* **EXCERPT**:

* * * * * * * * *

Sunday Notes: Taylor Davis Wants To Manage (or Work in a Front Office)

Taylor Davis plans to stay in the game once his playing days are over. Currently on the roster of the Indianapolis Indians — Pittsburgh’s Triple-A affiliate — the 32-year-old catcher intends to become a coach, a manager, or a decision-maker in a front office. He’s already received overtures for one of those positions.

“The question does get asked,” said Davis, whose resume includes 22 MLB games over parts of four seasons. “It’s something that started even before I got to the big leagues. The first time I got asked if I wanted to coach was in 2017. That was early in the year, and then I ended up making my debut later that season. Obviously, I want to play for as long as I can, but after it’s done, doing something within the game is what I want.”

Managing might be his primary down-the-road goal, but the erstwhile Chicago Cub would also be well-suited for a corner-office role. Asked about that possibility, Davis said that he’d be equally happy wearing a polo shirt or a uniform. Roster construction and “the whole business side of the game” are among his interests. So is the data that influences, and often dictates, the decisions that are made.

* * * * * * * * *

* **RAW DATA**:

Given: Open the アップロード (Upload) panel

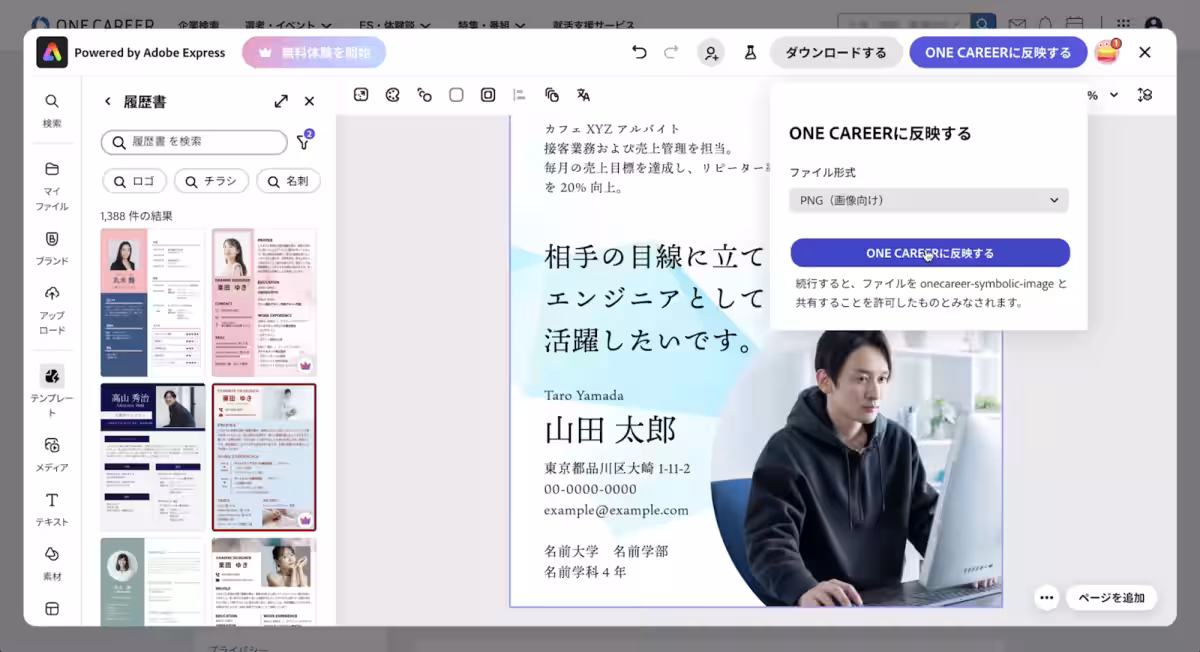Looking at the screenshot, I should click(51, 303).
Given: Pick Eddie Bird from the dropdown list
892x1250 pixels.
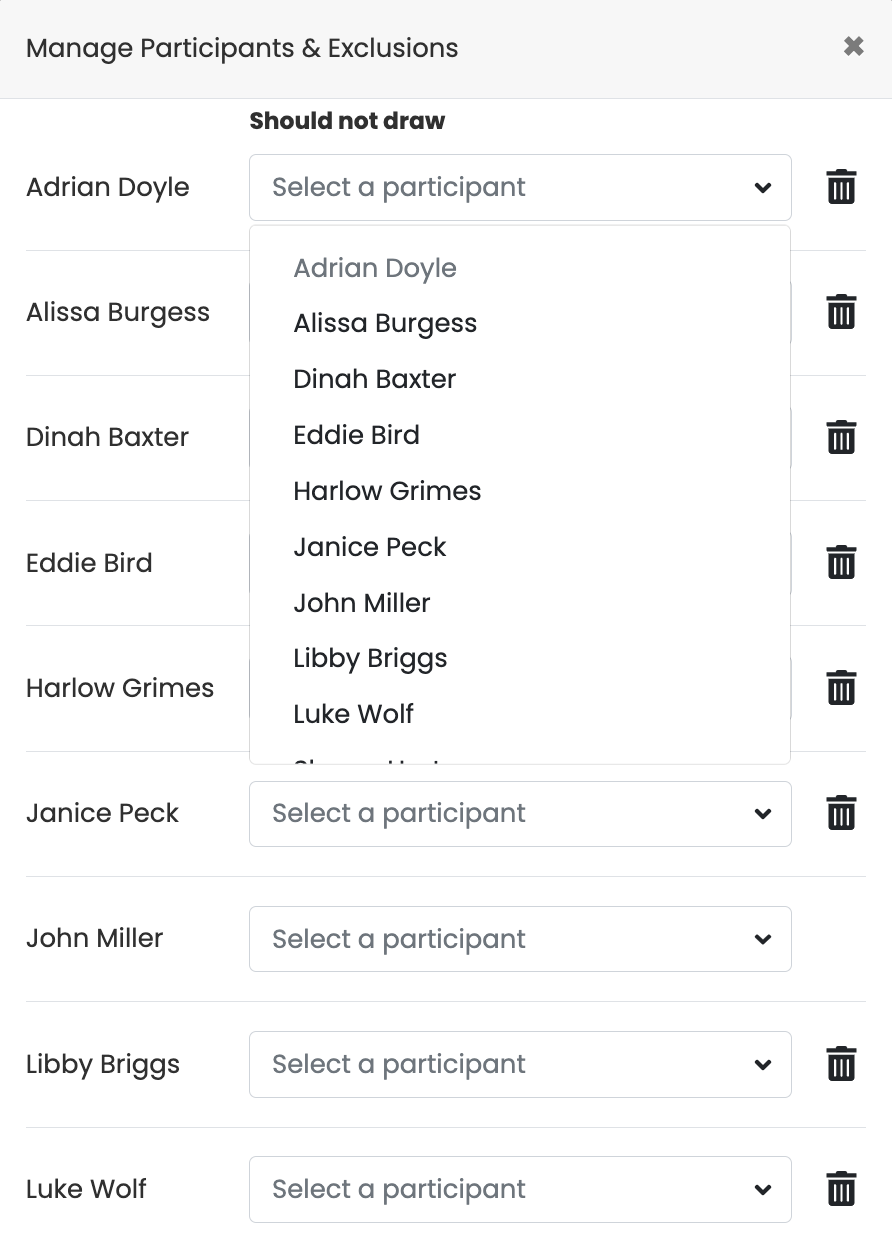Looking at the screenshot, I should [356, 435].
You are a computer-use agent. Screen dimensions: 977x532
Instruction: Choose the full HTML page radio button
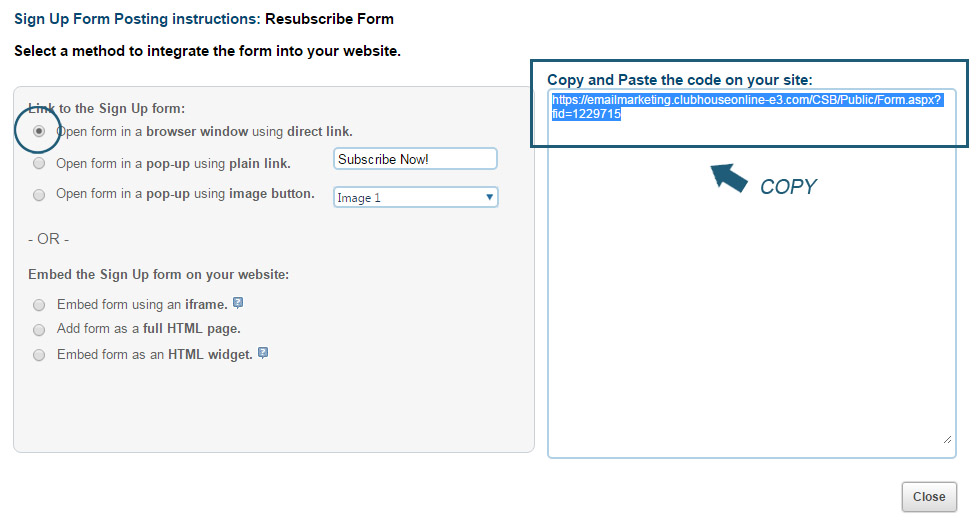39,329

* * * * * * * * *

* **CHALLENGE A**: From the Sunday Notes piece, quote word for word the passage that opens with "Taylor Davis plans" and closes with "of those positions.".
* **CHALLENGE B**: According to the Sunday Notes piece, why would Taylor Davis be well-suited for a front-office role? Answer in one to three sentences.
The records are not needed for any of this work.

* **COMPLETE OUTPUT A**:
Taylor Davis plans to stay in the game once his playing days are over. Currently on the roster of the Indianapolis Indians — Pittsburgh’s Triple-A affiliate — the 32-year-old catcher intends to become a coach, a manager, or a decision-maker in a front office. He’s already received overtures for one of those positions.

* **COMPLETE OUTPUT B**: Davis said he would be equally happy wearing a polo shirt or a uniform. He is interested in roster construction and "the whole business side of the game," as well as the data that influences and often dictates decisions.